■ **Records for the exercise**:
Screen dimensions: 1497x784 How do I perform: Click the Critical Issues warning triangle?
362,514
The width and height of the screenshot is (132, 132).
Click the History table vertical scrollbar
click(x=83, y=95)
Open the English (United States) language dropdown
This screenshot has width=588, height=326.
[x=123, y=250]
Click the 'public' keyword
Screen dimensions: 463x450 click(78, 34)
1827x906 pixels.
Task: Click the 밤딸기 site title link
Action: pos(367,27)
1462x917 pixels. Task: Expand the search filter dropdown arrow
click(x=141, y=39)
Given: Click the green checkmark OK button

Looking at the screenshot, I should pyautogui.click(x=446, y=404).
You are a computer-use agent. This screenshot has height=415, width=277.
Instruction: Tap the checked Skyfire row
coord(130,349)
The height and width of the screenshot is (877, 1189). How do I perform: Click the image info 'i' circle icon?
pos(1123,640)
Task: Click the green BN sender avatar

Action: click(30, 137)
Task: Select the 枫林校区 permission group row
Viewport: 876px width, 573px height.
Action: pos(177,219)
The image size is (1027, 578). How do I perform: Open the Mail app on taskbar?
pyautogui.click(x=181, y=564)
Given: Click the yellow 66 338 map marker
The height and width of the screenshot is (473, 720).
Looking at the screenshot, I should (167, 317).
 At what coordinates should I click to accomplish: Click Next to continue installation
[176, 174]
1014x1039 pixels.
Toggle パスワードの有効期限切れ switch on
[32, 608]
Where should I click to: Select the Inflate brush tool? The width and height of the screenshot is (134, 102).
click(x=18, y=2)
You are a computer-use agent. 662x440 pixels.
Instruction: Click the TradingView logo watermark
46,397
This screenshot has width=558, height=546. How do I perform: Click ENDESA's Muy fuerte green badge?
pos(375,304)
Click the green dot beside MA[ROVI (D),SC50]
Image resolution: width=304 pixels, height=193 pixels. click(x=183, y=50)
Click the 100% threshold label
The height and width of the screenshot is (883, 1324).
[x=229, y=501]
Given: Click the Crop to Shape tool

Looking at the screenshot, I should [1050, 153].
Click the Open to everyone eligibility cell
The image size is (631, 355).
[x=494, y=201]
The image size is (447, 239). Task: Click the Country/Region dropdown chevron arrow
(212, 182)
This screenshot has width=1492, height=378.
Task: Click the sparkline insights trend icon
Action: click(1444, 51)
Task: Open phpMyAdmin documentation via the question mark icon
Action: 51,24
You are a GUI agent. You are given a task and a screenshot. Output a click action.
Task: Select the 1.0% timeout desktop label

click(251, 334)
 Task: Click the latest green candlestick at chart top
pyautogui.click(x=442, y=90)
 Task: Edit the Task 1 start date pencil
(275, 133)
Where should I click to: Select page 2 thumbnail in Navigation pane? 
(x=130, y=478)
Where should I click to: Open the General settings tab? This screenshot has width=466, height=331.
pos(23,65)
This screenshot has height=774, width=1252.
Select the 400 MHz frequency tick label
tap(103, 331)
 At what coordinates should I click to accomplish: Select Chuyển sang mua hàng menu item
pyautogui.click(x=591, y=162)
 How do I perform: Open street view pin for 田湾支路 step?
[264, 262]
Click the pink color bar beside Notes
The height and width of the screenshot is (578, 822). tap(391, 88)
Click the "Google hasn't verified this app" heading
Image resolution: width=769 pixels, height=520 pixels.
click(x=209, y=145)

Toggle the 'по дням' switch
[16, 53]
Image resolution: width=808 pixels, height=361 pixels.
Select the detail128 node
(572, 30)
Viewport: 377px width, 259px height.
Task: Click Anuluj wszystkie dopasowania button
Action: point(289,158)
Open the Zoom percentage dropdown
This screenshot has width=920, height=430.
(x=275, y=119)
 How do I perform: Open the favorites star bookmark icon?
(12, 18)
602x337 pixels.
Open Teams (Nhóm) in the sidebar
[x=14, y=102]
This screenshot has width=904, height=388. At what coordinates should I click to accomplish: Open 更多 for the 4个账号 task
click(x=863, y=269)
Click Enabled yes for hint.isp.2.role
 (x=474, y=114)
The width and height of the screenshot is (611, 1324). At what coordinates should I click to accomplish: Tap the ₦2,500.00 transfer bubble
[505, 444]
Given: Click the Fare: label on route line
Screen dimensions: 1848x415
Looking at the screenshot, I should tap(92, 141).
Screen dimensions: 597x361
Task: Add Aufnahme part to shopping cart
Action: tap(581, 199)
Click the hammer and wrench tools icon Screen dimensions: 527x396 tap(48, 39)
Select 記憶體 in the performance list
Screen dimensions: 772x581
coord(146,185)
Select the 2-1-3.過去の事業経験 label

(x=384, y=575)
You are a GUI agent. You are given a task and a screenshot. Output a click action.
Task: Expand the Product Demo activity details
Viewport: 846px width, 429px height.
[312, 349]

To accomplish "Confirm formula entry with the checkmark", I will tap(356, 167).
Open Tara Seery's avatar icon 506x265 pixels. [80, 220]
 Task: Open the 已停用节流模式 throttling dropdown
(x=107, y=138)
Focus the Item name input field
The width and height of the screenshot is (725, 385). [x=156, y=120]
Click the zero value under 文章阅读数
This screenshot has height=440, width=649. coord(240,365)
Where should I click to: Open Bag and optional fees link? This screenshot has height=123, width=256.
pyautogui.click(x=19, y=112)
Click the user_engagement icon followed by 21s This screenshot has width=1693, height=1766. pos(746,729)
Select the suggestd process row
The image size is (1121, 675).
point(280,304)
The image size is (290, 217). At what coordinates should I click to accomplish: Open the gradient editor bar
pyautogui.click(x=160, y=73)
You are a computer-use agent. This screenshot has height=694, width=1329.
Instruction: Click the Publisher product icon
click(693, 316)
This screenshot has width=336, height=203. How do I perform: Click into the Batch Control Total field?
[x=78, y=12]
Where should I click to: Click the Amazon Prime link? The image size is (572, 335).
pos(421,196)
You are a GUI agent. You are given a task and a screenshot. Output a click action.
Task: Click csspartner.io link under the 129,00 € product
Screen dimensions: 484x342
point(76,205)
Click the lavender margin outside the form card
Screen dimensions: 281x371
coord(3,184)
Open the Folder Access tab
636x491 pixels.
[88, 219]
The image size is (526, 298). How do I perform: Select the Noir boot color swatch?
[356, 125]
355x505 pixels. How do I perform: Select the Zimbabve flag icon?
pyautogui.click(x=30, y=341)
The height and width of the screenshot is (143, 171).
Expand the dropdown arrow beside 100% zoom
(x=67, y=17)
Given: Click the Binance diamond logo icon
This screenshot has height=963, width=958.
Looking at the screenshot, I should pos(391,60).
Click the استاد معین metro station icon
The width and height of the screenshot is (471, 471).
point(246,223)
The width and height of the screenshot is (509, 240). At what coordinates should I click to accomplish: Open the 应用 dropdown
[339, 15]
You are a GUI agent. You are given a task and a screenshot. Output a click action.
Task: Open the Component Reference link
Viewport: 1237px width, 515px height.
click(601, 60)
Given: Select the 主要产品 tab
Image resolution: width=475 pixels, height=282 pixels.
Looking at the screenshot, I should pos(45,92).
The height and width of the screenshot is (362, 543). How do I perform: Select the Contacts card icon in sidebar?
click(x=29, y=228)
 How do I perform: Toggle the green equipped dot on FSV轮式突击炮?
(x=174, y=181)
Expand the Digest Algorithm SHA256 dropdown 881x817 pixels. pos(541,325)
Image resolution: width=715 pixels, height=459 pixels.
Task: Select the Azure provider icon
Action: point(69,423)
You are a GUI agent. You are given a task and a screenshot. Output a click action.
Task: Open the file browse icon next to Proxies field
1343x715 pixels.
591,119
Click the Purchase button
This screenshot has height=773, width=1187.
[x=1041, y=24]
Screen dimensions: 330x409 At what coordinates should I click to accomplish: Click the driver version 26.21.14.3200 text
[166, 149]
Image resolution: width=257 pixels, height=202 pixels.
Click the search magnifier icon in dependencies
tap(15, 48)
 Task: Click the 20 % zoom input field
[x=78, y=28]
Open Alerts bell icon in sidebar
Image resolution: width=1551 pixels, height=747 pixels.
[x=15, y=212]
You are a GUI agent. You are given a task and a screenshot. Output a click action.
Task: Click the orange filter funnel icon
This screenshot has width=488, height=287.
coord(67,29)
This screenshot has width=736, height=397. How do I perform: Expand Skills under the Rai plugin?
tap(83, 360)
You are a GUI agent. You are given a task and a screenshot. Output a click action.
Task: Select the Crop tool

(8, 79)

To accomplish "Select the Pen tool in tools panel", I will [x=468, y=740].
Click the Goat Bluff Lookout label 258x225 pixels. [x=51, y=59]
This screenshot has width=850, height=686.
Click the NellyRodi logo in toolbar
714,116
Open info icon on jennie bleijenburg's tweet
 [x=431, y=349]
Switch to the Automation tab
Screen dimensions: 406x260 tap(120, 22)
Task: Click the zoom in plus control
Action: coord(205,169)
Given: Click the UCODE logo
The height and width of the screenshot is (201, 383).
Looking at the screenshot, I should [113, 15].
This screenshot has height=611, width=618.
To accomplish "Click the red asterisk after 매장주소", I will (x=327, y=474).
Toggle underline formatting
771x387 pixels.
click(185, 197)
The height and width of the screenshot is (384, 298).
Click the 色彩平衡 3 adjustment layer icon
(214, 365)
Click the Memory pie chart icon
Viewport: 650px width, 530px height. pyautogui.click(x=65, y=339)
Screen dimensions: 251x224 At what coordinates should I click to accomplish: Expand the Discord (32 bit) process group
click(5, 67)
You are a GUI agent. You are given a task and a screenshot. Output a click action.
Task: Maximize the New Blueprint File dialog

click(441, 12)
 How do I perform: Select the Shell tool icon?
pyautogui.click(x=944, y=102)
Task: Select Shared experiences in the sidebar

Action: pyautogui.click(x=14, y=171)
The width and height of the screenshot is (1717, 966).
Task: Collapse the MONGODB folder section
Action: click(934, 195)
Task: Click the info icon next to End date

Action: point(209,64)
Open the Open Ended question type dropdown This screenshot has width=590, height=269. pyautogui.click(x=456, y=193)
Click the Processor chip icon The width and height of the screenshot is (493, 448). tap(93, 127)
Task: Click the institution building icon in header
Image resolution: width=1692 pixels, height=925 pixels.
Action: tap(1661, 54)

■ **What is needed**: Show, in full, each line of the material above that contains the string "Instruction". Case counts.

■ **Response to the exercise**:
Instruction: Tap the checked Skyfire row
Instruction: Click the TradingView logo watermark
Instruction: Click the Publisher product icon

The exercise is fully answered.